### ASSIGNMENT
Restate word for word the run of lines that begins at the one containing "Show lyrics using the 词 icon" and ends at the last line of the listing.

### SOURCE INFORMATION
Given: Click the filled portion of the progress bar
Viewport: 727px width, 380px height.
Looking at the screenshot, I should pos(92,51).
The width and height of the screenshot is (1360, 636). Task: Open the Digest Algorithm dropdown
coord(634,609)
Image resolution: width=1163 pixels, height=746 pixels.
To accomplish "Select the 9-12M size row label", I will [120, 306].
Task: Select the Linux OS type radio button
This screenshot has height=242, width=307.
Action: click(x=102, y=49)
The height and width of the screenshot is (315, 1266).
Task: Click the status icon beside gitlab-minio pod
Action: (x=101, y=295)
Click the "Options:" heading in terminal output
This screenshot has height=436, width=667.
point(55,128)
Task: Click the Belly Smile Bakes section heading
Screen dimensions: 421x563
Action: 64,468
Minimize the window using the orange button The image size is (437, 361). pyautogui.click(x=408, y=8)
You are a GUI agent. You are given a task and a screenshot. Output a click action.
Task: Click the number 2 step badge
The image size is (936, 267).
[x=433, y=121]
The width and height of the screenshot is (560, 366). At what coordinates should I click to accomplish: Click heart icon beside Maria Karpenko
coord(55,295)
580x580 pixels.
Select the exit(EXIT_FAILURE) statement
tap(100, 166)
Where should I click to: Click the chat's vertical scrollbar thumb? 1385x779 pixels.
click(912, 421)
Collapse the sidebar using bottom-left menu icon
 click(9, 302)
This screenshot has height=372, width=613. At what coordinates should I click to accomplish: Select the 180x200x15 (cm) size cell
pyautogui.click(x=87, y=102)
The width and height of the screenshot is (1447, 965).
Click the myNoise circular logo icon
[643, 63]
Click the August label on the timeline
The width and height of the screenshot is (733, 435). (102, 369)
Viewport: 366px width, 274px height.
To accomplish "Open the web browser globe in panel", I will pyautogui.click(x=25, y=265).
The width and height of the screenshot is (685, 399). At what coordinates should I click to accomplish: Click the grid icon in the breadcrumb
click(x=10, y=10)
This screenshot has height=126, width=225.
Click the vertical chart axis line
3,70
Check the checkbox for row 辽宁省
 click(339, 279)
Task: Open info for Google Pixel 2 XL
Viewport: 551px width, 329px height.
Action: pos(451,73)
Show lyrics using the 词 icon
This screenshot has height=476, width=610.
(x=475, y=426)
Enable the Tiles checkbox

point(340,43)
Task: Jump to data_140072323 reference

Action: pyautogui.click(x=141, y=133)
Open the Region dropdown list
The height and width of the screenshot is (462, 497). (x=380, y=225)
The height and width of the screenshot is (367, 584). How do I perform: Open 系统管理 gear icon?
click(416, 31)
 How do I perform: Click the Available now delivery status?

### EXERCISE OUTPUT
Show lyrics using the 词 icon
This screenshot has height=476, width=610.
(x=475, y=426)
Enable the Tiles checkbox

point(340,43)
Task: Jump to data_140072323 reference

Action: pyautogui.click(x=141, y=133)
Open the Region dropdown list
The height and width of the screenshot is (462, 497). (x=380, y=225)
The height and width of the screenshot is (367, 584). How do I perform: Open 系统管理 gear icon?
click(416, 31)
 How do I perform: Click the Available now delivery status?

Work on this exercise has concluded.